- [Saved data entries]:
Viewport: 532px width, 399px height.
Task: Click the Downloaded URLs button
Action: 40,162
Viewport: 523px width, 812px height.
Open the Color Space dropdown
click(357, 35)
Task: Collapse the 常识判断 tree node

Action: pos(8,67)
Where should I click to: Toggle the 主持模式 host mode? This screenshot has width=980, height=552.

* * *

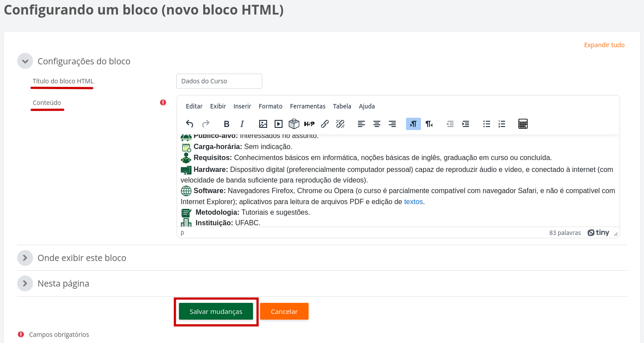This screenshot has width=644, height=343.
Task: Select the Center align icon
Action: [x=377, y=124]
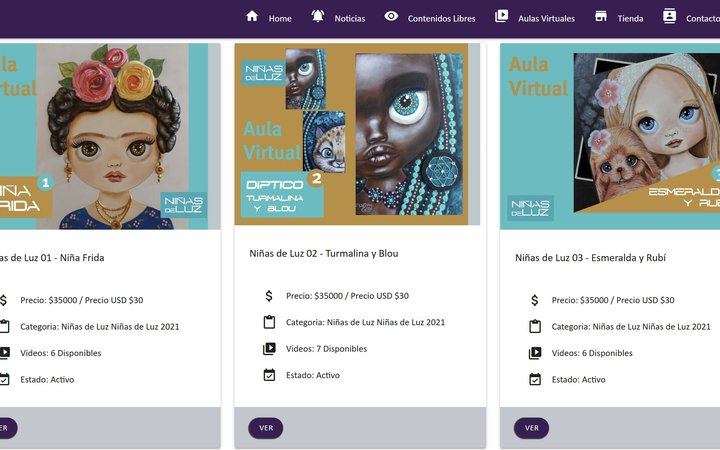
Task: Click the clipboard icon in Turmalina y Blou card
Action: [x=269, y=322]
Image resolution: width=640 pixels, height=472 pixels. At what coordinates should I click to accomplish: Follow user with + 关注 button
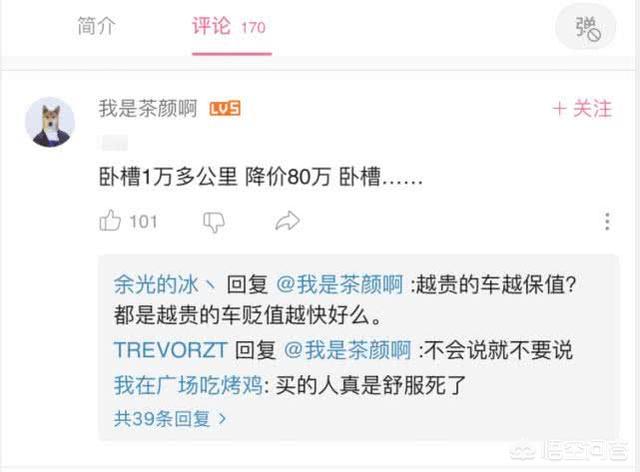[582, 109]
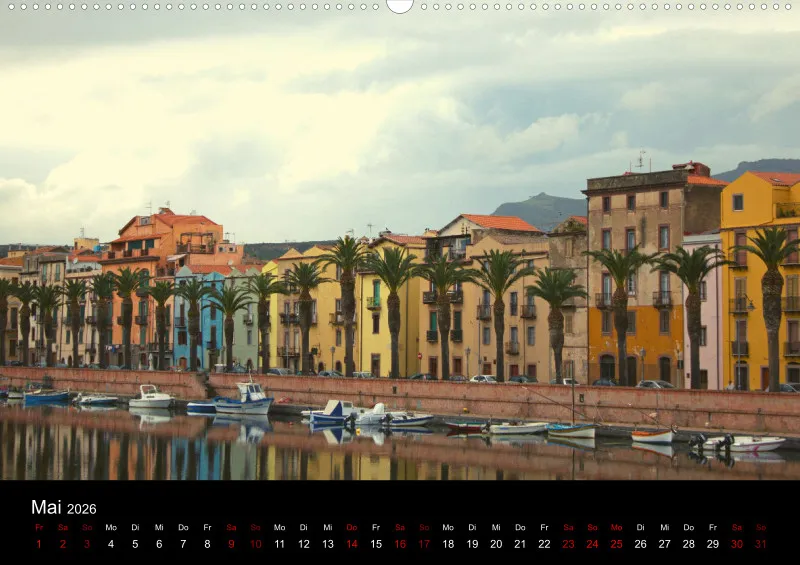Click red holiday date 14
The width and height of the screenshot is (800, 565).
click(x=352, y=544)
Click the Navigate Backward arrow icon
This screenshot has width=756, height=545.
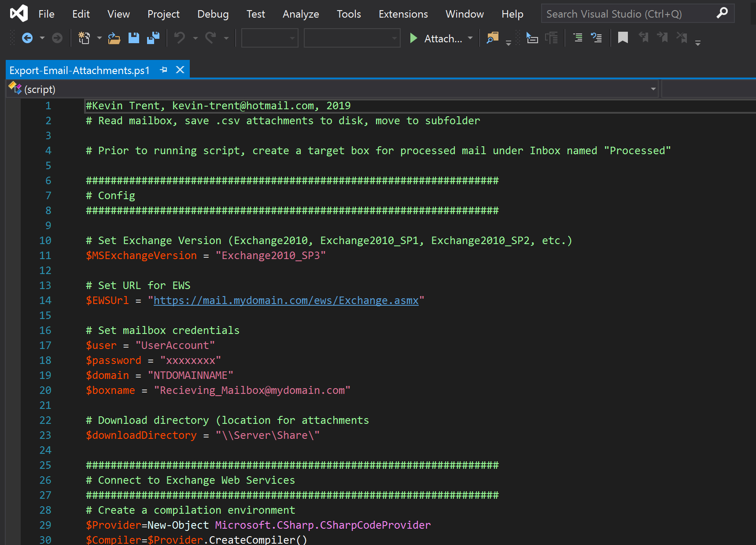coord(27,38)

* * *

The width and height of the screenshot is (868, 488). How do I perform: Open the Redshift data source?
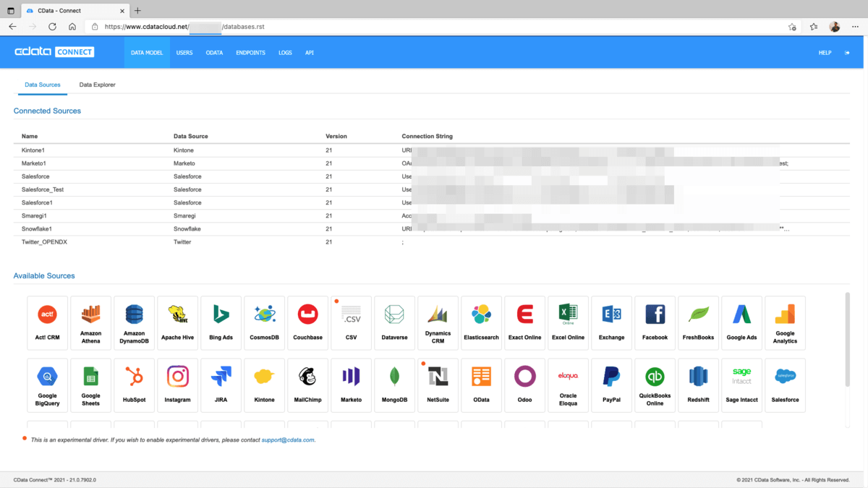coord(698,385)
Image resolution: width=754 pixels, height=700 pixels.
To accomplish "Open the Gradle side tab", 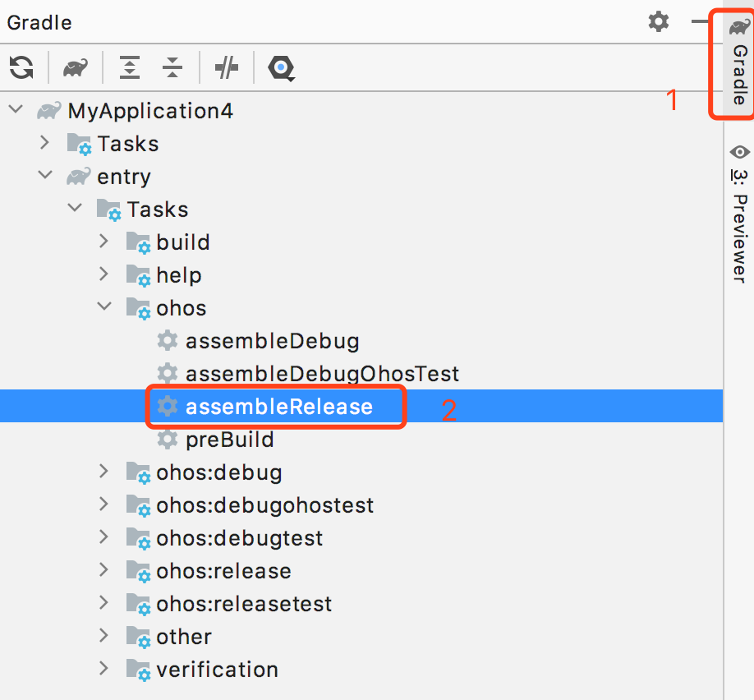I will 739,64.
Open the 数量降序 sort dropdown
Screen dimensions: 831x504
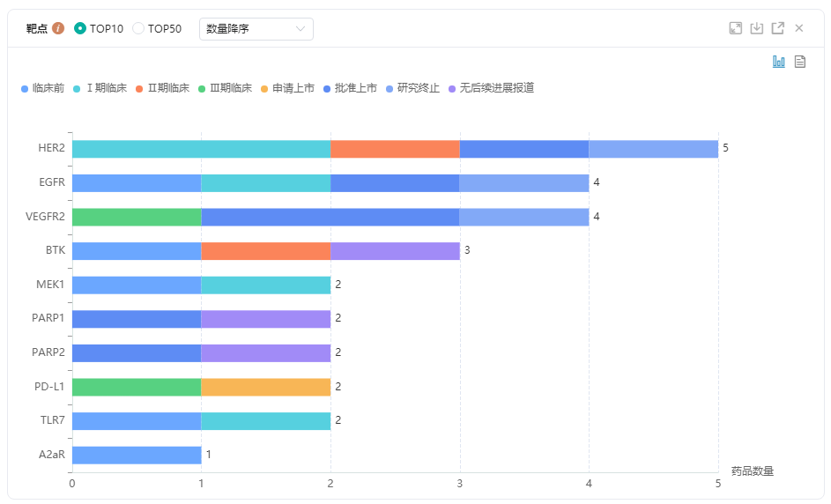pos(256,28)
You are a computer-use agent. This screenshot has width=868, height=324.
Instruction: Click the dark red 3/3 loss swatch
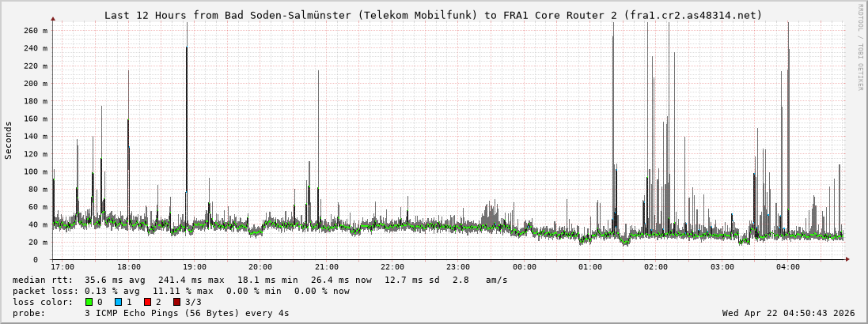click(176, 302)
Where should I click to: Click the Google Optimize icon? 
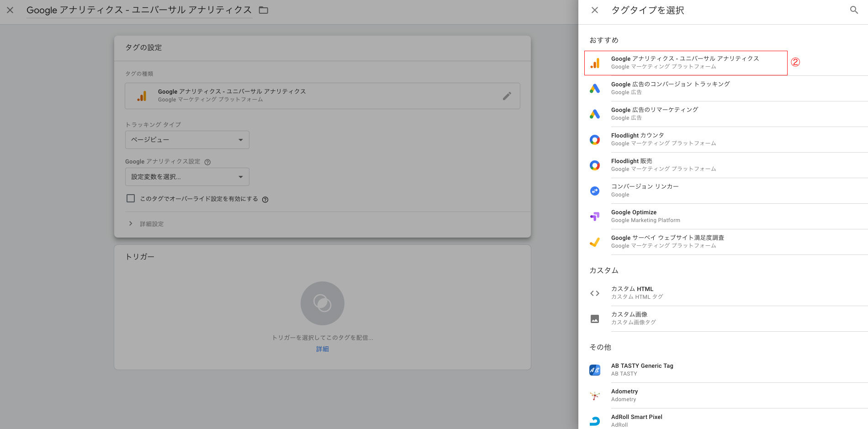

- [What is expected]: What is needed is an exact copy of the lines above, from the one holding "Instruction: Click the" down to the one holding "Where should I click to: Click", with those two included and the pictures left out.

- [Final answer]:
Instruction: Click the dark red 3/3 loss swatch
click(176, 302)
Where should I click to: Click the Google Optimize icon? 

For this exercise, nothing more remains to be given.